Zhang等[5]研究表明Ⅰ型膠原蛋白表達細胞中Bmp1和Tll1失活的小鼠PDL的膠原纖維比正常小鼠厚，這表明BMP1和mTLL1的雙重缺失可能改變了PDL的膠原結構。PDL中的主要膠原纖維是Ⅰ型膠原，并且以往研究表明BMP1和mTLL1充當前膠原Ⅰ的蛋白酶[4，34]。可推測dcKO小鼠中BMP1和mTLL1的缺失導致前膠原Ⅰ水解加工不良，而前膠原Ⅰ加工失敗可能是導致組裝異常、膠原纖維紊亂和增厚的主要因素之一[5]。 Syx等[21]透射電鏡分析也顯示，與BMP1基因突變相關的成骨不全癥患者的皮膚具有不規則的Ⅰ型膠原纖維，纖絲直徑可改變，并且某些纖絲比正常對照更厚。這與Ⅰ型膠原蛋白表達細胞中Bmp1和Tll1失活的小鼠表現相似。

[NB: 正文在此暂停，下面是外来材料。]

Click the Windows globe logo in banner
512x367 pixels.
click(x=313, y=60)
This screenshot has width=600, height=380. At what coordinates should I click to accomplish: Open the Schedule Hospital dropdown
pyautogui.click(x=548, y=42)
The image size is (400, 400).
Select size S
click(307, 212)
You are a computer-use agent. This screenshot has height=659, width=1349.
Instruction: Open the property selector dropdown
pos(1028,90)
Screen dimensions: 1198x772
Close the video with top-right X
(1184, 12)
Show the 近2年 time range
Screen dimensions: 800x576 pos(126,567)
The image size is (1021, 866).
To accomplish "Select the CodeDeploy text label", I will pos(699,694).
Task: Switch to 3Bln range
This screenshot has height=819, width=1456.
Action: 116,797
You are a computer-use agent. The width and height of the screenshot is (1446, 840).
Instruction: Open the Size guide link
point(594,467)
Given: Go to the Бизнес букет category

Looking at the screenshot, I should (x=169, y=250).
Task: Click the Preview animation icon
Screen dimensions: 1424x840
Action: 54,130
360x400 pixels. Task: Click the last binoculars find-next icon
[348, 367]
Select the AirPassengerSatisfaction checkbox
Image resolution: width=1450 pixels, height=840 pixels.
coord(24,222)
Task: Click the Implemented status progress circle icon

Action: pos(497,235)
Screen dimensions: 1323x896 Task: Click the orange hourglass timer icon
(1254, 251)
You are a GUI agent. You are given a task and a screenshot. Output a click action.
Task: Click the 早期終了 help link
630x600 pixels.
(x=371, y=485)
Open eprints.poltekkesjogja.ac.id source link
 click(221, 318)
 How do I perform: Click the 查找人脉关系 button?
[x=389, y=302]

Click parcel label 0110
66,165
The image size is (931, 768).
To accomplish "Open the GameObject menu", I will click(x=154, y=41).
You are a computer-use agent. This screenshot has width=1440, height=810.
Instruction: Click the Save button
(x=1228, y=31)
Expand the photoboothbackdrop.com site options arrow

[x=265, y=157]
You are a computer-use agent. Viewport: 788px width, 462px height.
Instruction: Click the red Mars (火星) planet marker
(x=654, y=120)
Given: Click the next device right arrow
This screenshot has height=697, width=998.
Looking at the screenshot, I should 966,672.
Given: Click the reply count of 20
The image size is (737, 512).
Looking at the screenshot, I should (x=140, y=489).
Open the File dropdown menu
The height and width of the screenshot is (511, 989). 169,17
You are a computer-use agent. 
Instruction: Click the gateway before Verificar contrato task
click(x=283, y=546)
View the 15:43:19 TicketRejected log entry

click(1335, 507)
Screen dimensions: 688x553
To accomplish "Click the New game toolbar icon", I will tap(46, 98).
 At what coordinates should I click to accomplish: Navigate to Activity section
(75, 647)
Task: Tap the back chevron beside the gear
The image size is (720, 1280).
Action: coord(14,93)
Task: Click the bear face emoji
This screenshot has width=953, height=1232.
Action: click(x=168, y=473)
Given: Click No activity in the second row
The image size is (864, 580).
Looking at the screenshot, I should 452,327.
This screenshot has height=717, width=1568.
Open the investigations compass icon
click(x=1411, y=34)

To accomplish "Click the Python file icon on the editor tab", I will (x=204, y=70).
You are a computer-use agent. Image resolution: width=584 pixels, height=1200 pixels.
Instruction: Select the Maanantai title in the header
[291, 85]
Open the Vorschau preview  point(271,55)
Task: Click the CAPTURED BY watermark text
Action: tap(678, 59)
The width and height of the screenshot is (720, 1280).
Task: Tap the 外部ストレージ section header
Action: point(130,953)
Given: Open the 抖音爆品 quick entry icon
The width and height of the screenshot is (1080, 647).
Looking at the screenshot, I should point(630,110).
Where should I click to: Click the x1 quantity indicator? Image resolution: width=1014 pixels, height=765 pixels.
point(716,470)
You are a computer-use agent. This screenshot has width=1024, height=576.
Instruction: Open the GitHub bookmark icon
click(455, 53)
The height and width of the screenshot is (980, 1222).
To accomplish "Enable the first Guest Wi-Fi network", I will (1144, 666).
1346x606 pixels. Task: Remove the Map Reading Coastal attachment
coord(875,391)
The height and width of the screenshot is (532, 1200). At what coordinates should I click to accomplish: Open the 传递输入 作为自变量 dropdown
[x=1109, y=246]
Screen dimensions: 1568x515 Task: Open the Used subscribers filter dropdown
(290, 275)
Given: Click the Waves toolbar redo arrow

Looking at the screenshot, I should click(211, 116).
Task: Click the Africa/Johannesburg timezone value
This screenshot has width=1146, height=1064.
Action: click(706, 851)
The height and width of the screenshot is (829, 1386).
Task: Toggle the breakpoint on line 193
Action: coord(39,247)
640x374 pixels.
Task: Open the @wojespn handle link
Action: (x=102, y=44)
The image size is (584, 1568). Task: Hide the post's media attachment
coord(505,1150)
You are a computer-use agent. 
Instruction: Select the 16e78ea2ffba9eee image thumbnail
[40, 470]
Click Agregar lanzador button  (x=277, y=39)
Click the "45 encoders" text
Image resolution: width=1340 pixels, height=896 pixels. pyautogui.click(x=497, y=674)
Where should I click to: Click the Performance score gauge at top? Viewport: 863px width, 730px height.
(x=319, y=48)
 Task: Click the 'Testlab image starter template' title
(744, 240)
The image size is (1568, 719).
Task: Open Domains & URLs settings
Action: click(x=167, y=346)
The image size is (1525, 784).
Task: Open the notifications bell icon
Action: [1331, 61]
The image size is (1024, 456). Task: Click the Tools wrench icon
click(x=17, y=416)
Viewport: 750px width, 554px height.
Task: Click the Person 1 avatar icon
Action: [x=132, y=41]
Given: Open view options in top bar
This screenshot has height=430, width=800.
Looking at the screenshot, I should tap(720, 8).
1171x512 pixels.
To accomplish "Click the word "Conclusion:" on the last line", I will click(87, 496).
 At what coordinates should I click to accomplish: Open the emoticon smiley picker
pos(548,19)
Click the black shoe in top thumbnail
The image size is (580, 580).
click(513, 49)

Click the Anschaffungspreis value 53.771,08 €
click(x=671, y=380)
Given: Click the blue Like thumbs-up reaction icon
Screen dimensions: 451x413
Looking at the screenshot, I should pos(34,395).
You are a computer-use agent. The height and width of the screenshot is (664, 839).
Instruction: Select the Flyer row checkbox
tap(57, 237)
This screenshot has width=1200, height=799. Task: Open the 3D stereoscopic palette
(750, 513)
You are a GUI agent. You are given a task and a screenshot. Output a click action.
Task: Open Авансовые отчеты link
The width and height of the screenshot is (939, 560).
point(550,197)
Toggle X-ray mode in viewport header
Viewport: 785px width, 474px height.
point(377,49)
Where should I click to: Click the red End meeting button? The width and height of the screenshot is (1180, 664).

雖然Ⅰ型膠原蛋白是PDL的最主要成分，對組織至關重要，但眾所周知其他ECM分子，如骨膜蛋白和原纖蛋白-1等在健康PDL的形成和維持中也起著重要作用[35-36]。骨膜蛋白和原纖蛋白-1是PDL中的兩種ECM蛋白，其水平變化通常與PDL缺陷有關，Zhang等[5]研究表明，使小鼠Ⅰ型膠原蛋白表達細胞中Bmp1和Tll1失活，均可導致小鼠的PDL中原纖蛋白-1水平明顯降低，而骨膜蛋白的水平與正常小鼠相似。 由于原纖蛋白-1的失活與人類的牙周疾病有關[37]，Zhang等[5]認為原纖蛋白-1的水平降低可能是導致PDL結構異常的原因，但是目前對原纖蛋白-1的急劇減少與dcKO小鼠的PDL中BMP1 / tolloid樣蛋白酶的丟失之間的關系尚無明確的說法。

5 小 結

綜上所述，BMP1和mTLL1作為細胞外基質金屬蛋白酶，在切割和激活細胞外基質蛋白中發揮重要作用，促進成牙本質細胞和成骨細胞的分化，維持ECM中膠原和非膠原蛋白的穩態，在牙齒發育中發揮重要作用。但目前牙齒發育的分子機制尚不十分明確，仍有許多問題待解決，如其他ECM蛋白加工缺陷與牙齒發育異常的關系以及牙齒發育過程中復雜的信號交換等。未來在進一步研究的同時，也應將人類牙齒發育缺陷與動物模型相似的表型聯系起來，以便更好地了解這些疾病的病因，為臨床治療提供新思路。